• [Work required] Reproduce the part of the listing that opens with the line containing "Image resolution: width=689" and closes with the line containing "This screenshot has width=773, height=383.", with both of those lines included, and leave the pictures out of your answer.
━━━━━ Extracted data
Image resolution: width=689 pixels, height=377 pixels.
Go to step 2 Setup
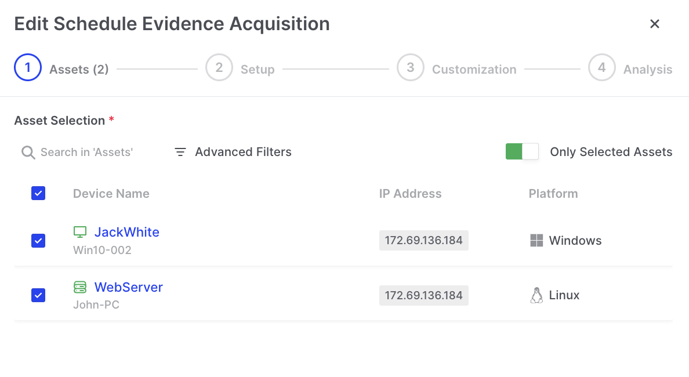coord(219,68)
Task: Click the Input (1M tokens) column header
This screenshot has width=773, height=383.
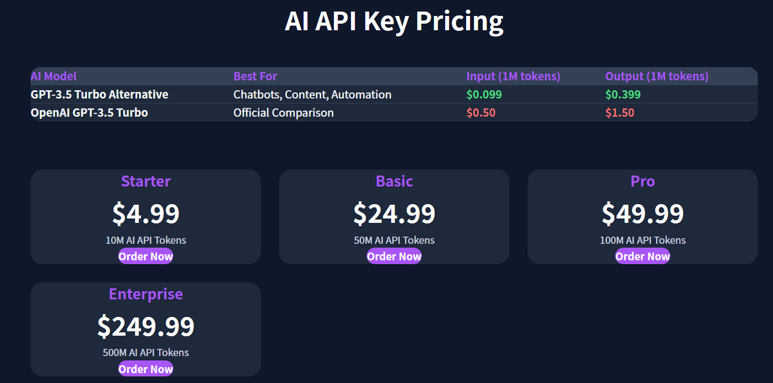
━━━━━━━━━━
━━━━━ Extracted data
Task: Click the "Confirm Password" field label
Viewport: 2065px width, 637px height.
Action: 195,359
━━━━━━━━━━
• [Result of this task]
Image resolution: width=689 pixels, height=377 pixels.
Go to step 2 Setup
coord(219,68)
Task: Click the Input (1M tokens) column header
This screenshot has width=773, height=383.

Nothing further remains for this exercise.